Improved n-ZnO nanorods/p-Si heterojunction solar cells with graphene incorporation

Abstract

The present research explored the effect of graphene layer and zinc oxide nanorods (NRs) on the photovoltaic performance of ZnO thin film-based heterojunction solar cells. For this purpose, ZnO thin film was deposited on p-type silicon using radio frequency sputtering to serve as an anti-reflective layer and n-type semiconductor to form a heterojunction thin film solar cell. Then, a cost-effective and facile chemical bath deposition technique was employed to synthesize ZnO NRs. To study the effect of reduced graphene oxide (rGO) on the optical properties of ZnO NRs, the colloidal suspension of rGO and ZnO NRs (rGO:ZnO NRs) was prepared.

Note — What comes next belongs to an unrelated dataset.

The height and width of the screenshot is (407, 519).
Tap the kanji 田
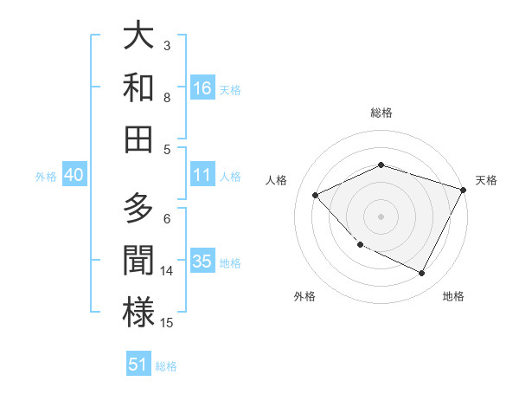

The optimized nanostructures were then transferred to the surface of the ZnO/Si sample using a drop-cast method. The morphological examination of the nanostructures showed the formation of ZnO NRs with various orientations which can significantly increase the entrapment of incident photons. The XRD results indicated an improvement in the structural properties of ZnO NRs upon adding rGO flakes. The reduction of GO was confirmed using Raman spectroscopy. The higher ID/IG ratio for the rGO:ZnO NRs sample (compared to GO layers) suggested the chemical reduction of GO. The optical investigations revealed an increment in the light absorption and PL intensity in the rGO-containing samples which can be due to the role of graphene as a reinforcement phase to inhibit the electron-hole recombination. The optoelectrical properties of fabricated solar cells were investigated via the metallization of top and rear contacts to fabricate three different solar cells based on ZnO thin film, ZnO NRs, and rGO:ZnO NRs. The results showed an enhancement in the efficiency (14.12%) and the fill factor (0.552) of the solar cell based on rGO:ZnO NRs compared to the other solar cells. Therefore, the incorporation of rGO can improve the photovoltaic properties of solar cells based on ZnO nanorods.